| Exercise |
Take the listing below and print exactly the lines starting at the line containing "Where should I" and ending at the line containing "Open the notifications", both ends included, and no others.

| Records for the exercise |
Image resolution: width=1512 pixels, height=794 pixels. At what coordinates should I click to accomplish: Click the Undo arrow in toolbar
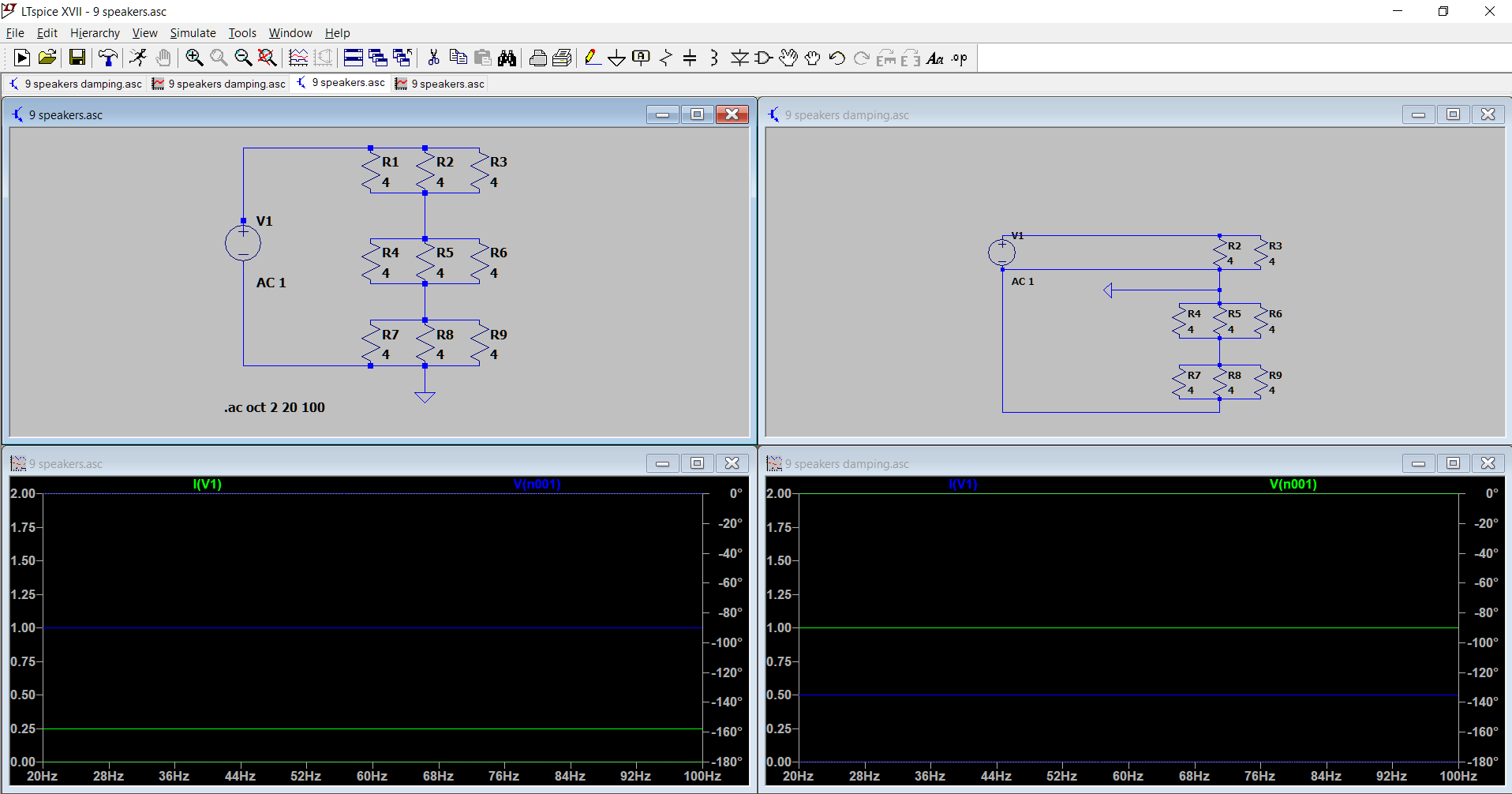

...

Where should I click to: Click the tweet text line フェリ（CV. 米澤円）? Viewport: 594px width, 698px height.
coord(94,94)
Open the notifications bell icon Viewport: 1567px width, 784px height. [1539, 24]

==

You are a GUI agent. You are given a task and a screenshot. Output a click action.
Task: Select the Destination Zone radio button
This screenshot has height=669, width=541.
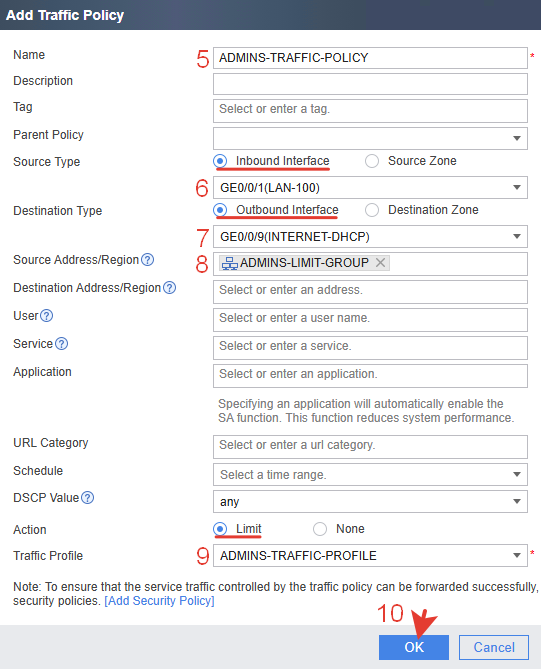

| Result |
Where should I click to: Click the tweet text line フェリ（CV. 米澤円）? Viewport: 594px width, 698px height.
coord(94,94)
Open the notifications bell icon Viewport: 1567px width, 784px height. [1539, 24]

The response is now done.